# How do you solve ((2, 2, 0), (4, -3, 2), (0, -3, 5))x=((-10), (2), (-9))?

Mar 1, 2016

x_1 = -17/29; x_2=-128/29; x_3 = -129/29

#### Explanation:

Firs and foremost correct the question the way it is written is meaningless.
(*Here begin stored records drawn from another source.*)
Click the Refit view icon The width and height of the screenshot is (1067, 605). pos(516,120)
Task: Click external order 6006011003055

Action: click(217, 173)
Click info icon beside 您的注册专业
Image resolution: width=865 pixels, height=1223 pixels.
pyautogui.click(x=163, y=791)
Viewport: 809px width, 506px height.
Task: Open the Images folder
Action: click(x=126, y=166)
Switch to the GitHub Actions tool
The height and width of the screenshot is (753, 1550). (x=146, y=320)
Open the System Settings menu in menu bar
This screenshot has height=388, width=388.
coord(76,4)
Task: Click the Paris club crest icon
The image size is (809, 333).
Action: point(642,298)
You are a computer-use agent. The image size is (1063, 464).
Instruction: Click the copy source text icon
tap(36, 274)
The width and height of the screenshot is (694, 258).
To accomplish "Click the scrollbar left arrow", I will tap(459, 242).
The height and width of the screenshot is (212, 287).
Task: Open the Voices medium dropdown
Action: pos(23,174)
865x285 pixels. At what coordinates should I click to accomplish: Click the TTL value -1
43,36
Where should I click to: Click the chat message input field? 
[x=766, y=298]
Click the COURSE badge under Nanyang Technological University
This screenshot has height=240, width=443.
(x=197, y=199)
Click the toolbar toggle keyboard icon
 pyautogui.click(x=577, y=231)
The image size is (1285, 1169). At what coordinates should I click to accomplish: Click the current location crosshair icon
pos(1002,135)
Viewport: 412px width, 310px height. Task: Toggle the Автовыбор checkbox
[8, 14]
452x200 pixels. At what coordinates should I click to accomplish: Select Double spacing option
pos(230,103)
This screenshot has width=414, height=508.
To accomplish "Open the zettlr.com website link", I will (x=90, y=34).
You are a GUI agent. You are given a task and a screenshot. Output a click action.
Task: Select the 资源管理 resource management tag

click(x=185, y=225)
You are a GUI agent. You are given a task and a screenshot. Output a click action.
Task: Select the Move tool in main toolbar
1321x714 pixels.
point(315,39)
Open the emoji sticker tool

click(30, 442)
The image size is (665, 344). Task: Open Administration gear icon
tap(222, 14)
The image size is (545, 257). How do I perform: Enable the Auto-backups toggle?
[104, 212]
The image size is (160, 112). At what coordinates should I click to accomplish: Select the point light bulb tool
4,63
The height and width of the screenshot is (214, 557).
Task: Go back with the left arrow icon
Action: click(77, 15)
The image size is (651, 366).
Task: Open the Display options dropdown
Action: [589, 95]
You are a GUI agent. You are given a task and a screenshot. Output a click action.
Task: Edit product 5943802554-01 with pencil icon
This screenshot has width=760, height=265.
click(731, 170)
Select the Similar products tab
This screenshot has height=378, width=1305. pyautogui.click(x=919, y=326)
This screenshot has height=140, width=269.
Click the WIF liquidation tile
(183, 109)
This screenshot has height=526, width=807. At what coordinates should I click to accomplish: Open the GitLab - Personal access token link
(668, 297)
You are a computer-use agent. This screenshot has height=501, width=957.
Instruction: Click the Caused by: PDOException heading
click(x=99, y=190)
What the question should read is:
$\left(\begin{matrix}2 & 2 & 0 \\ 4 & - 3 & 2 \\ 0 & - 3 & 5\end{matrix}\right) \left(\begin{matrix}{x}_{1} \\ {x}_{2} \\ {x}_{3}\end{matrix}\right) = \left(\begin{matrix}- 10 \\ 2 \\ - 9\end{matrix}\right)$
x is a vector $\vec{x} = \left(\begin{matrix}{x}_{1} \\ {x}_{2} \\ {x}_{3}\end{matrix}\right)$ OK?
Now Either use a determinant or process of elimination to:
$\left(\begin{matrix}2 & 2 & 0 & | & - 10 \\ 4 & - 3 & 2 & | & 2 \\ 0 & - 3 & 5 & | & - 9\end{matrix}\right)$
$\textcolor{b l u e}{{R}_{2} \implies {R}_{2} - 2 \cdot {R}_{1}}$
$\left(\begin{matrix}2 & 2 & 0 & | & - 10 \\ \textcolor{b l u e}{0} & \textcolor{b l u e}{- 7} & \textcolor{b l u e}{2} & | & \textcolor{b l u e}{22} \\ 0 & - 3 & 5 & | & - 9\end{matrix}\right)$
$\textcolor{red}{{R}_{3} \implies {R}_{3} - \frac{3}{7} \cdot {R}_{2}}$
$\left(\begin{matrix}2 & 2 & 0 & | & - 10 \\ 0 & - 7 & 2 & | & 22 \\ 0 & 0 & \textcolor{red}{\frac{29}{7}} & | & \textcolor{red}{- \frac{129}{7}}\end{matrix}\right)$
you're almost there:
color(red)(29/7 x_3 = -129/7; x_3 = -129/29
Now work your way back to determine ${x}_{2}$
color(blue) (-7x_2 -2*129/29 = 22; x_2=-128/29
and last equation say
2x_1 - 2*128/29 = -10; x_1 = -17/29